Friday 9th June 2000

Summer, my least favourite time of year.

I visit the Fig-1 gallery, to see its latest installation… Will Self. The frog-headed novelist is roped off like any other exhibit, and is seated at a desk with a laptop computer and an endless supply of cigarettes. As he types and creates a new story, a large screen on the adjoining wall displays his efforts. He wears wraparound shades, so one cannot stare him out, and attempts to speak to him are strictly forbidden. I sit and watch for a while, hoping he’ll “fictionalise” me as he has done most of the gallery’s visitors. After a while, he types, “…and I hate that phoney Warhol hunched on a bench.”

Hatred, it’s that lovable emotion we all share! Blind misanthropy, it’s the great leveller! Pick one of the new 21st Century stereotypes, sorry, tribes, and vent away! And in this sticky, thin-aired city, where the pollen count rises and the tolerance level plummets accordingly.

Pick one of my own bugbears on this stifling day:

1) People with henna tattoos. On their way to “Glarstonbree”, then a fortnight in Goa. The ones who have children purely so they can take them to festivals and get their faces painted.

2) People who ride their bikes on the pavement. At top speed. Yes, I know it’s dangerous and so inconvenient to cycle in the road in London, but I choose to walk on the pavement because I was just hoping not to get run down.

3) Skateboarders. Especially ageing skateboarders. With the worst clothes, the worst haircuts and the worst music. Call that a noble, athletic sport? Give me bare-knuckle boxing in a Somerset barn any day.

4) Street artists in Leicester Square. Ah, yes, just the thing I need: a badly-drawn sketch of Bob Marley. How did I get by before?

5) People with mobile phones that play a tune. And then let it ring out for a good minute or two before answering it. In the cinema.

6) Jester hats. England team football shirts. Ill-advised shorts. Bared pink English Bad Flesh. Never mind your mad dogs, Mr Coward…

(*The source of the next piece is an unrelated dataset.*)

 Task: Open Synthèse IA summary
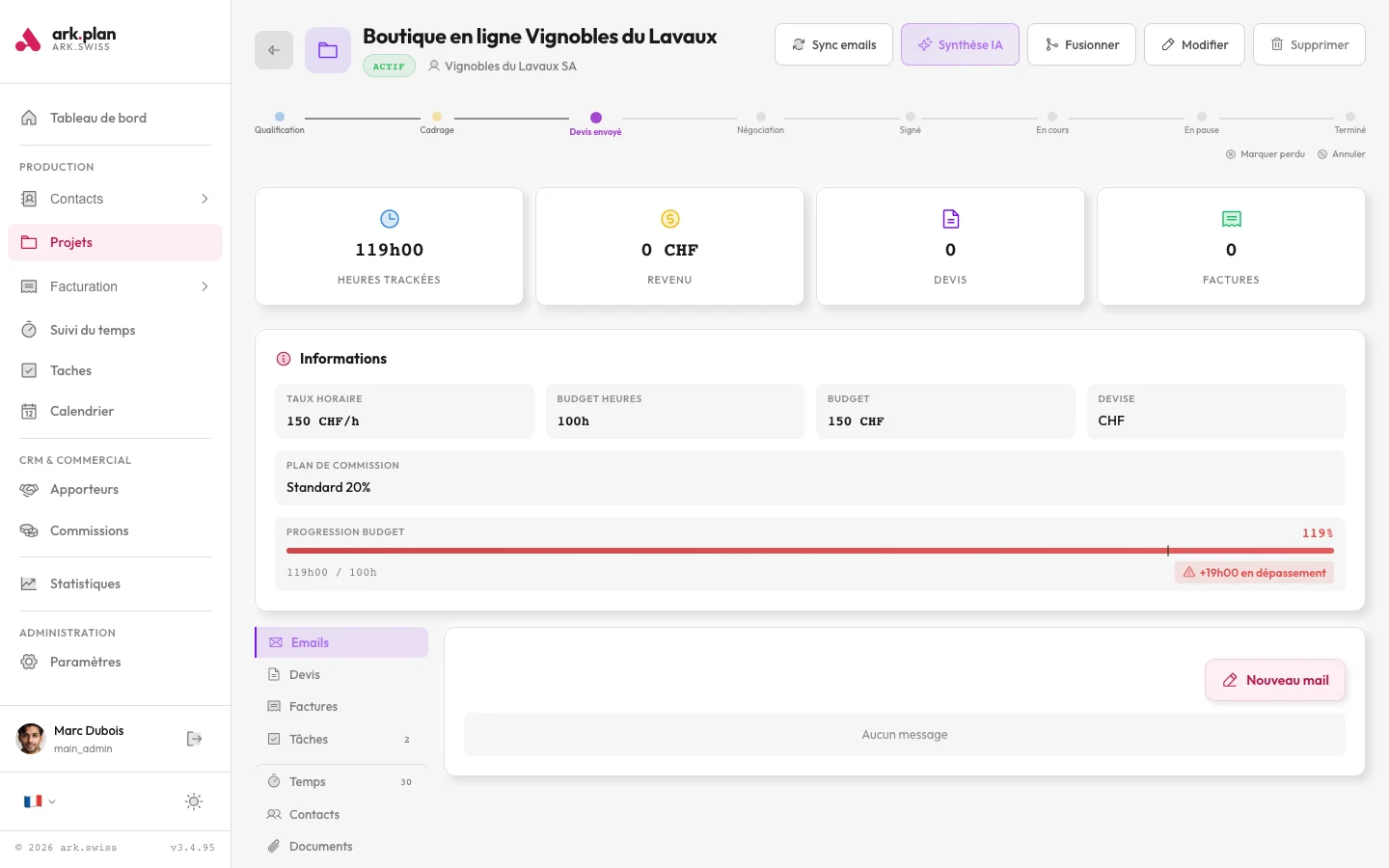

7) The film people who won’t return our record label’s umpteen calls and faxes so we can clear a short sample of dialogue from “Liquid Sky” for Fosca’s little album. For those interested, it was going to be from the scene where Margaret is talking to her old college tutor on her roof, shortly before he has his cold and loveless way with her… “I’m nobody’s victim… It’s only fair I warn them this pussy has teeth.” (Hats off to Bloomsbury Publishing and the author JT Leroy, though, for kindly letting us use a quote from his novel, “Sarah”, on the sleeve).